- _Exercise instructions_: The answer is the first line of the listing and every line after it through the one containing "Viewport: 1280px width, 786px height.", exact, with pictures removed.
--*--
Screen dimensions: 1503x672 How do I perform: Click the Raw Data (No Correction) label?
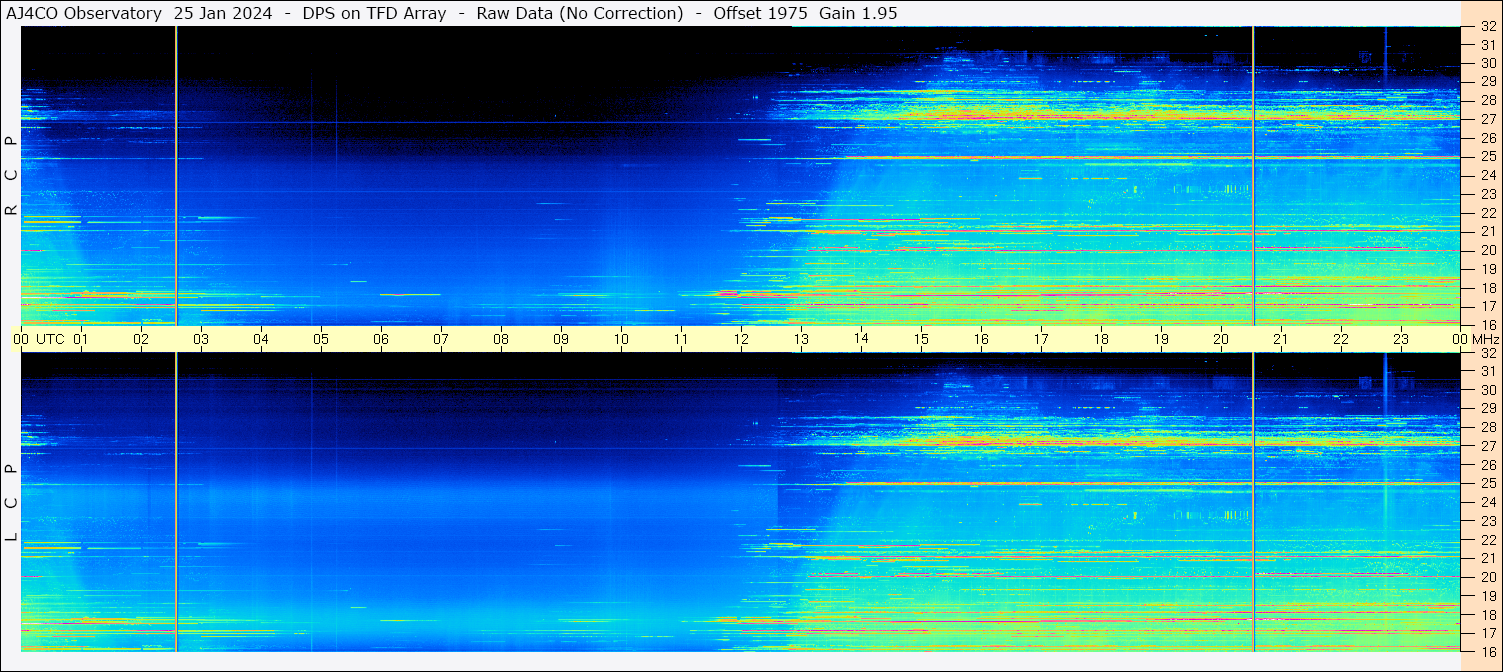click(579, 13)
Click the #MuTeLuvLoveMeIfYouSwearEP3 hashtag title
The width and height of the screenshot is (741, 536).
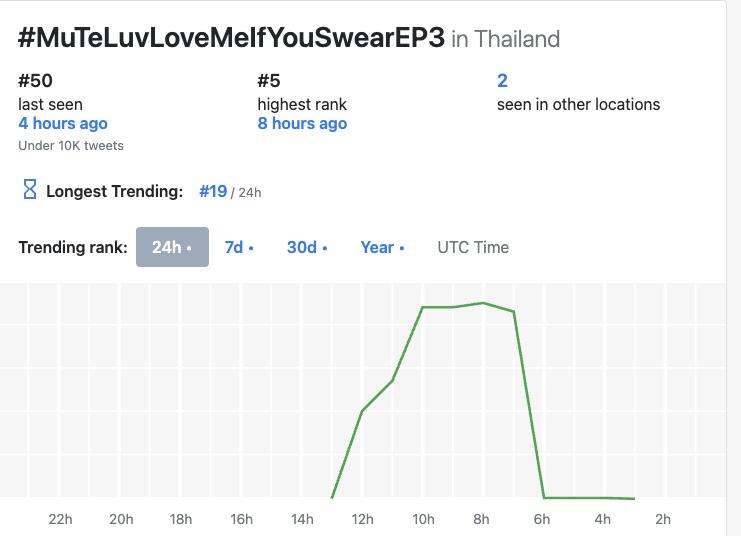coord(231,39)
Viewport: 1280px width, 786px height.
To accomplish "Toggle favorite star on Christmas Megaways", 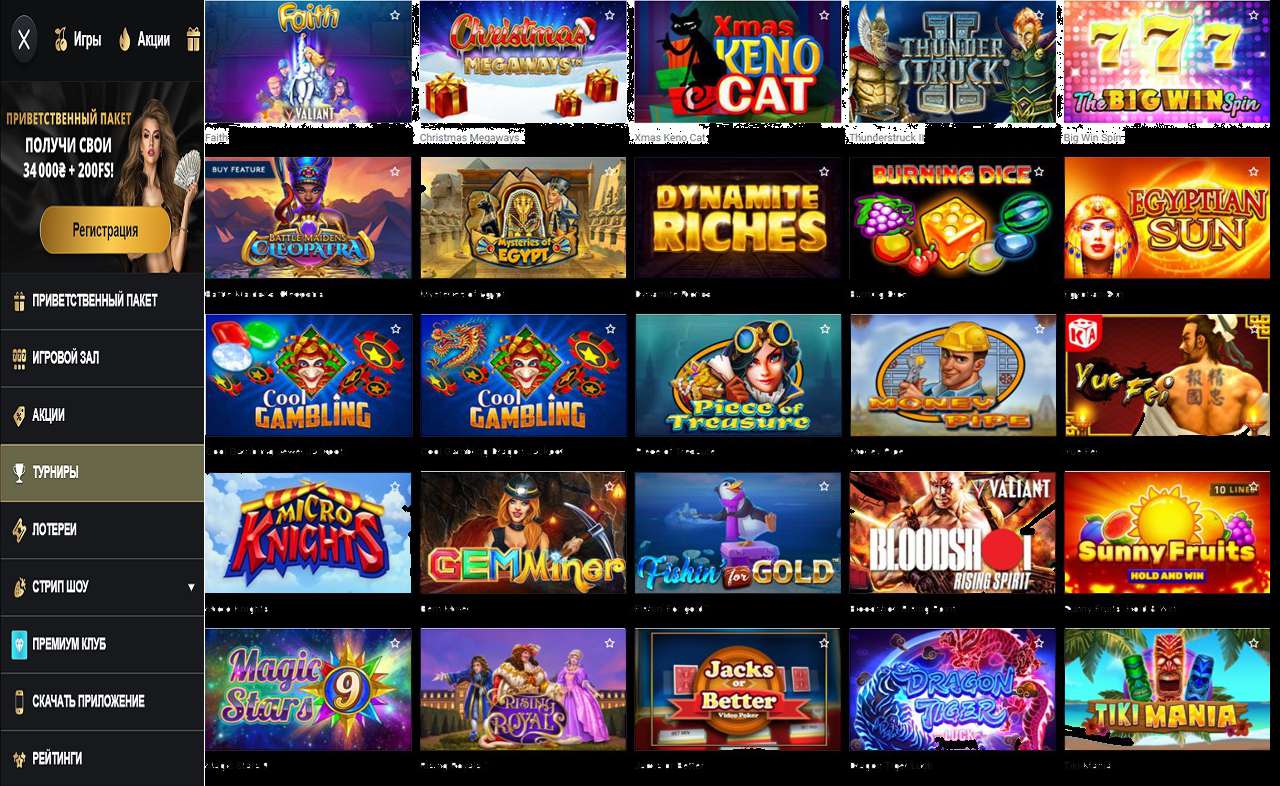I will [x=609, y=15].
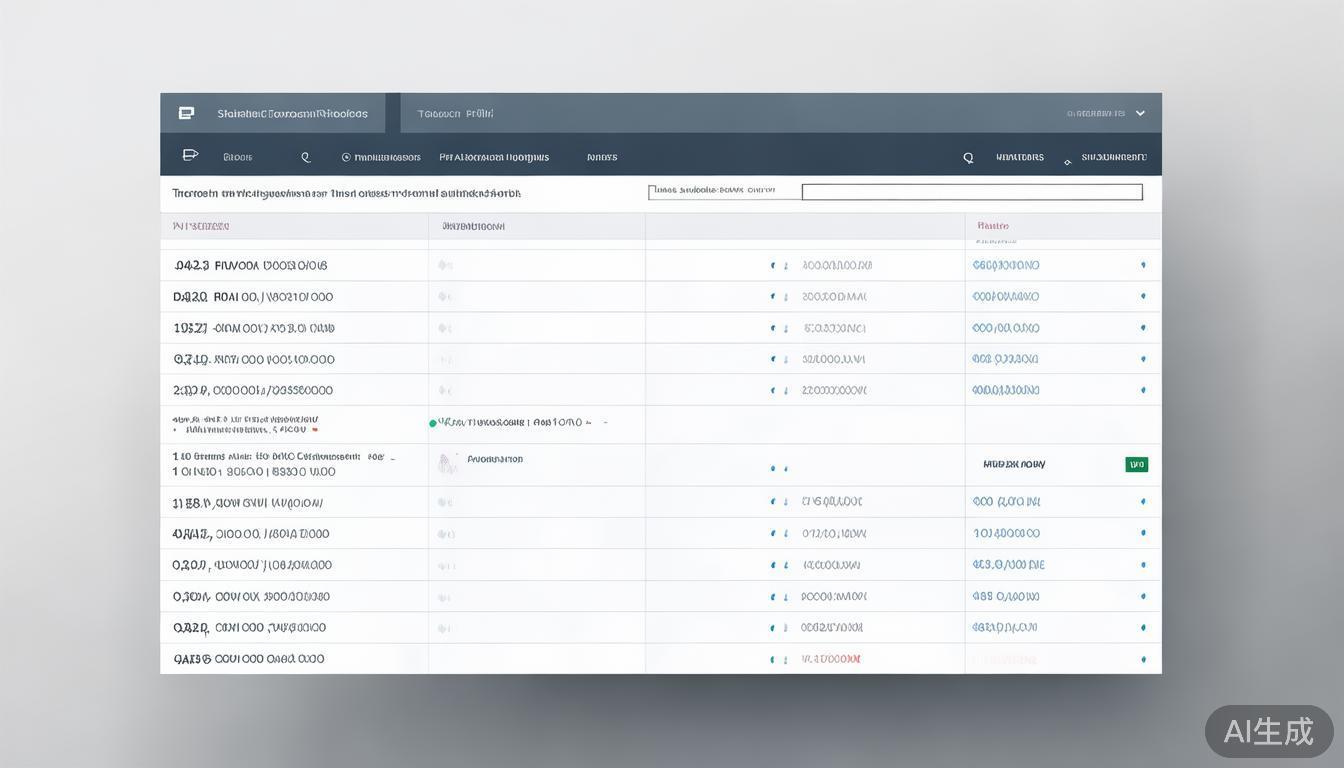This screenshot has width=1344, height=768.
Task: Open the far-right toolbar menu with diamond icon
Action: [x=1112, y=157]
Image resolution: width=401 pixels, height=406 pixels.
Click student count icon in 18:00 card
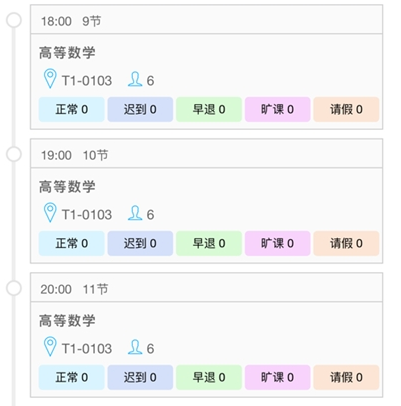(x=135, y=79)
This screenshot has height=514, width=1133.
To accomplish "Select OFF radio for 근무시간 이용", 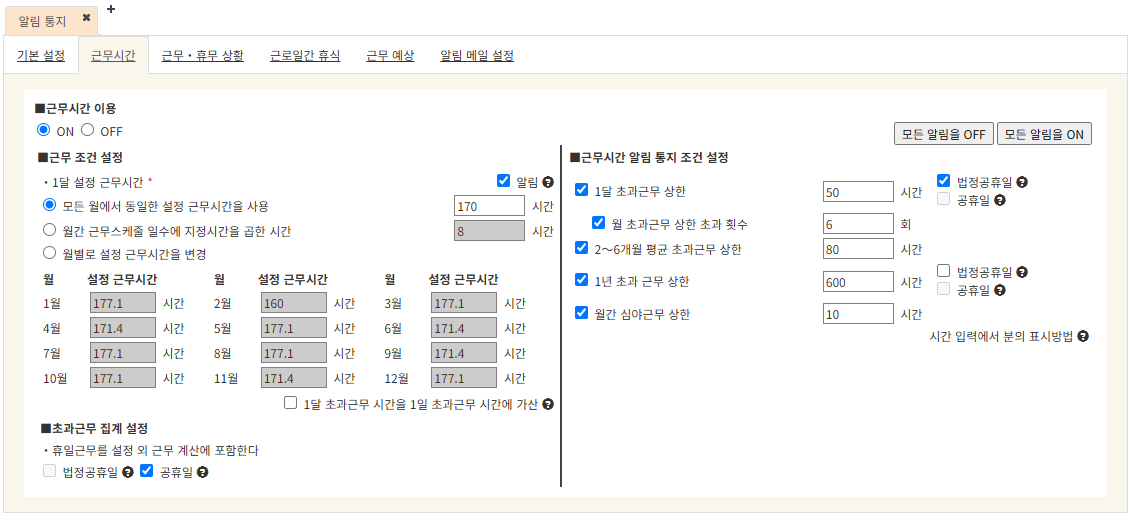I will [88, 130].
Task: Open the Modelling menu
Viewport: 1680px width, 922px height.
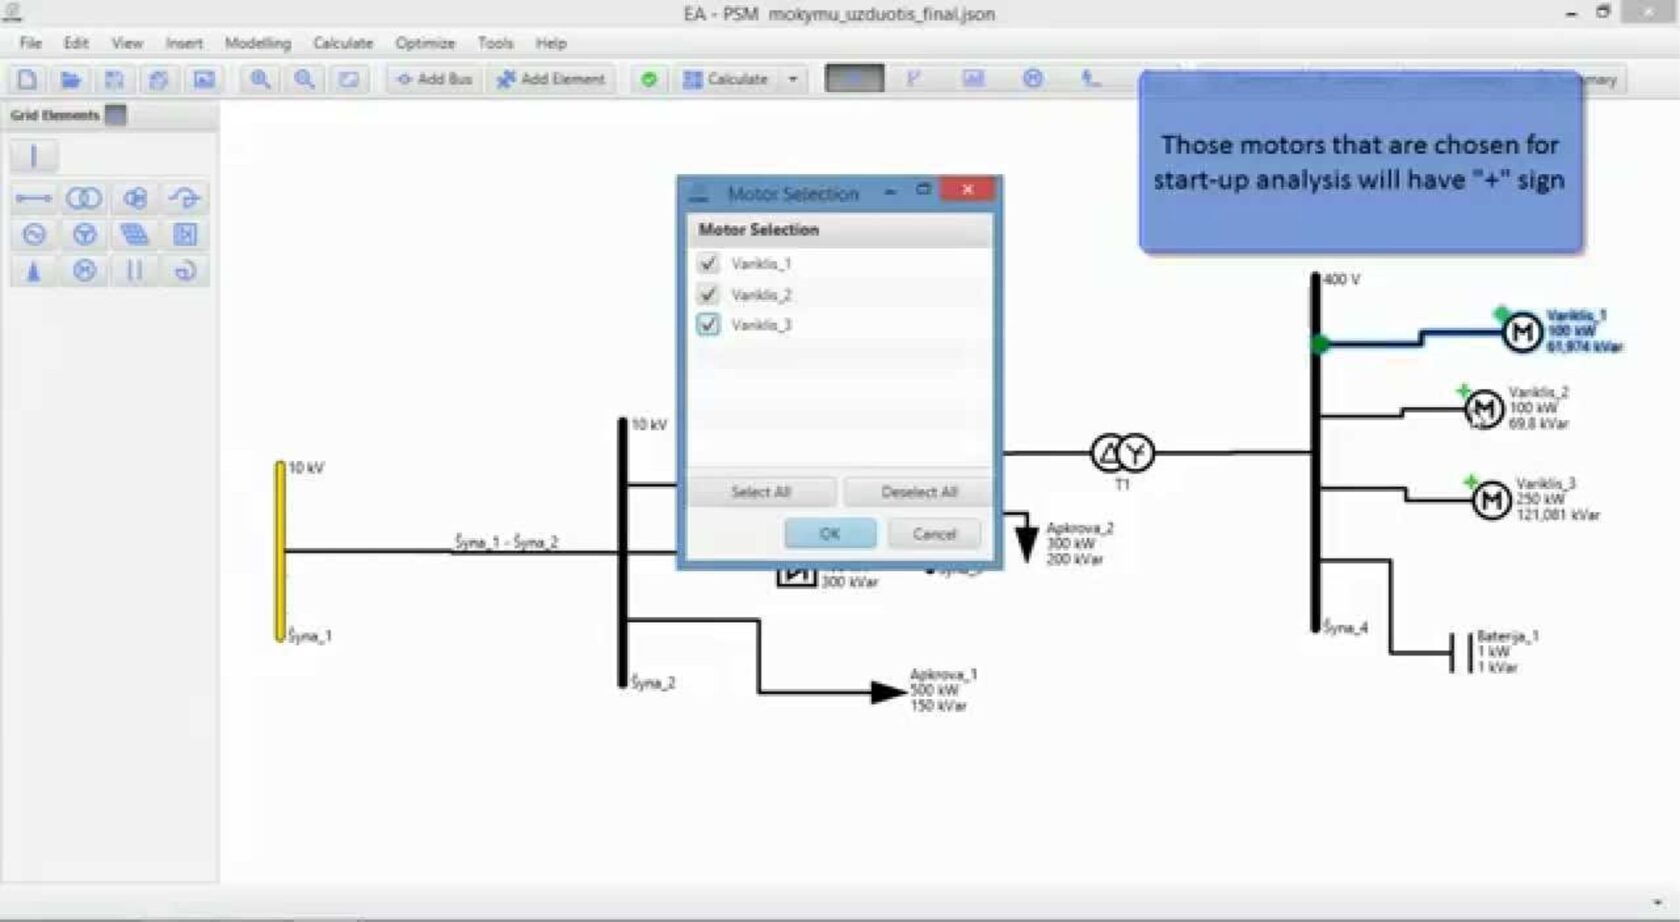Action: [x=257, y=43]
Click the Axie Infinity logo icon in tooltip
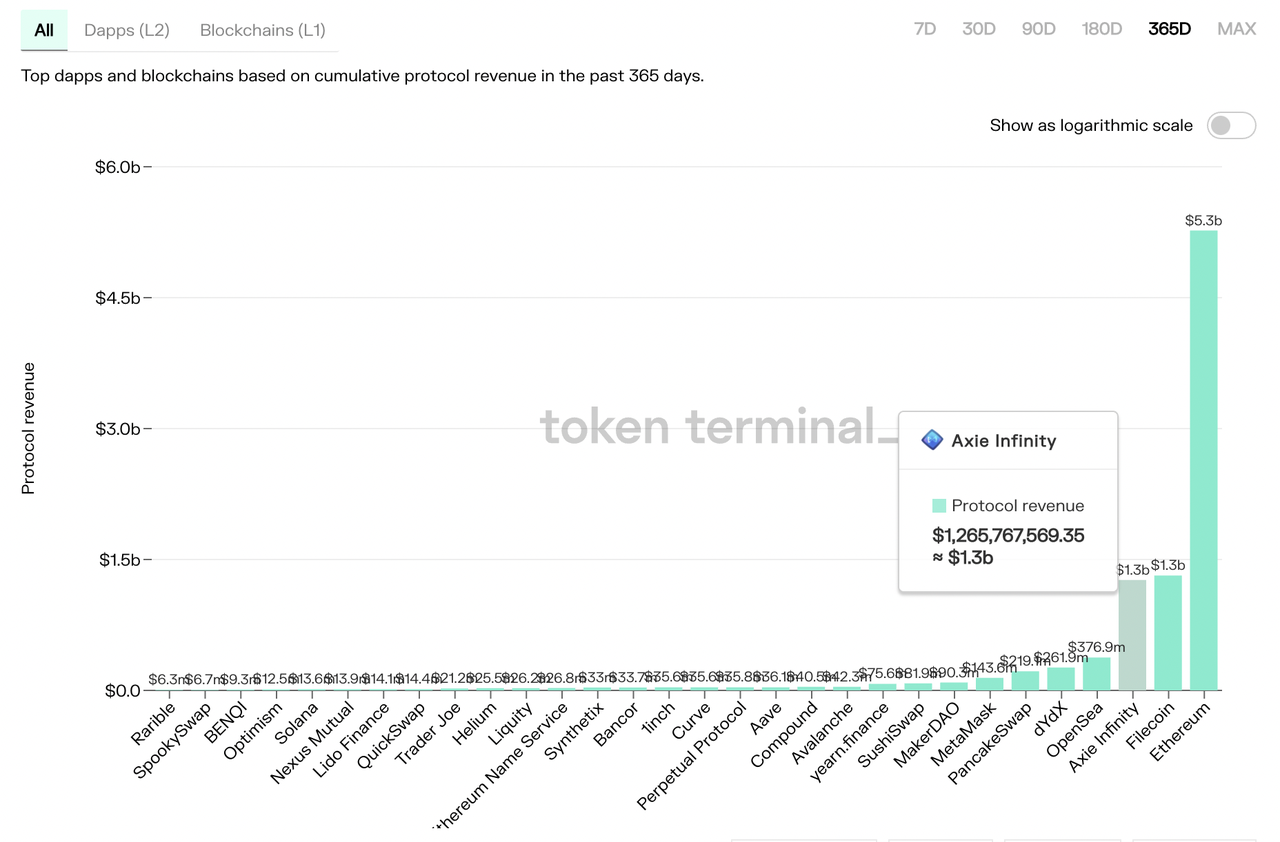The image size is (1280, 842). 932,440
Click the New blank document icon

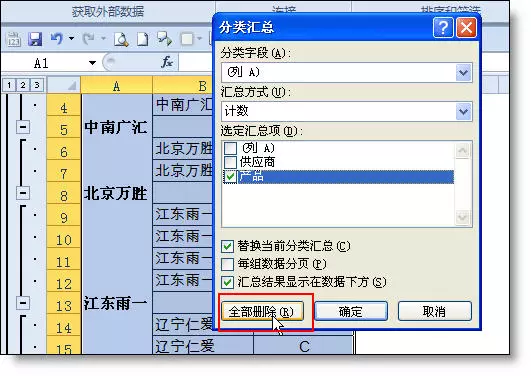pyautogui.click(x=143, y=39)
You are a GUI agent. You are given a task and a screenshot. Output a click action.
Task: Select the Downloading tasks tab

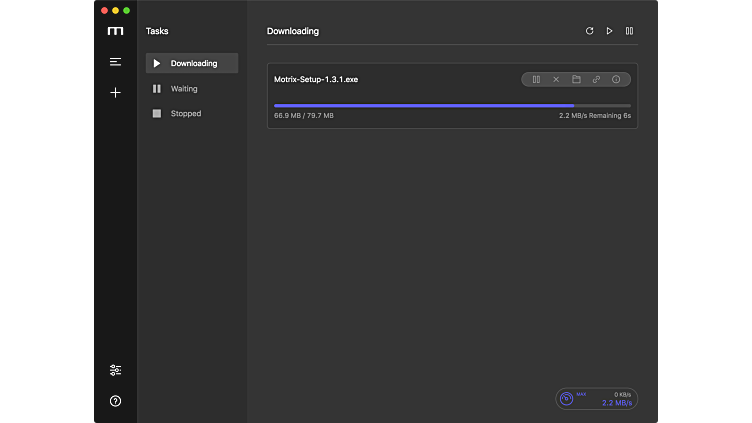pyautogui.click(x=192, y=63)
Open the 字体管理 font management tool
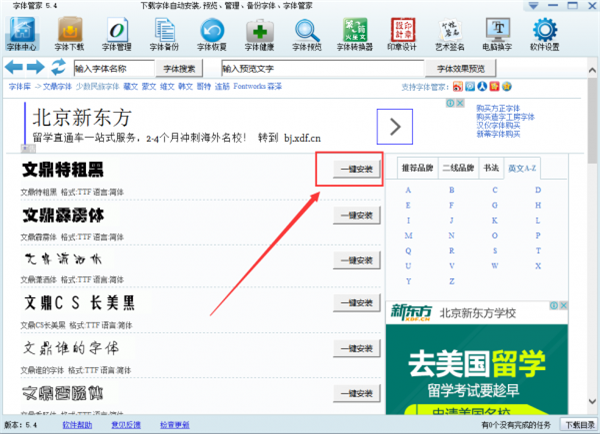600x434 pixels. (x=115, y=33)
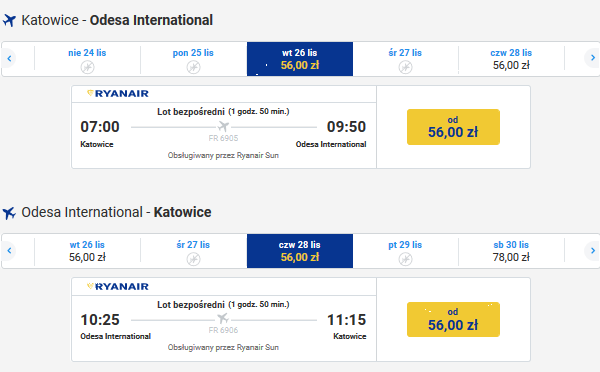
Task: Click departing plane icon beside Katowice - Odesa heading
Action: tap(9, 20)
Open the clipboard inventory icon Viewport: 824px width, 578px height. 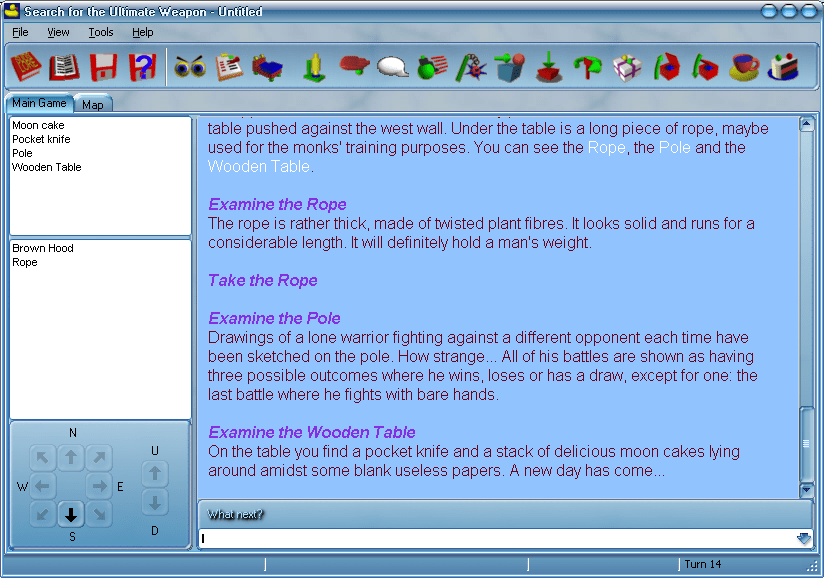click(x=229, y=67)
--*--
- _Answer to this task_:
Screen dimensions: 1503x672 How do I perform: Click the Raw Data (No Correction) label?
click(579, 13)
Click the #MuTeLuvLoveMeIfYouSwearEP3 hashtag title
The width and height of the screenshot is (741, 536).
coord(231,39)
Viewport: 1280px width, 786px height.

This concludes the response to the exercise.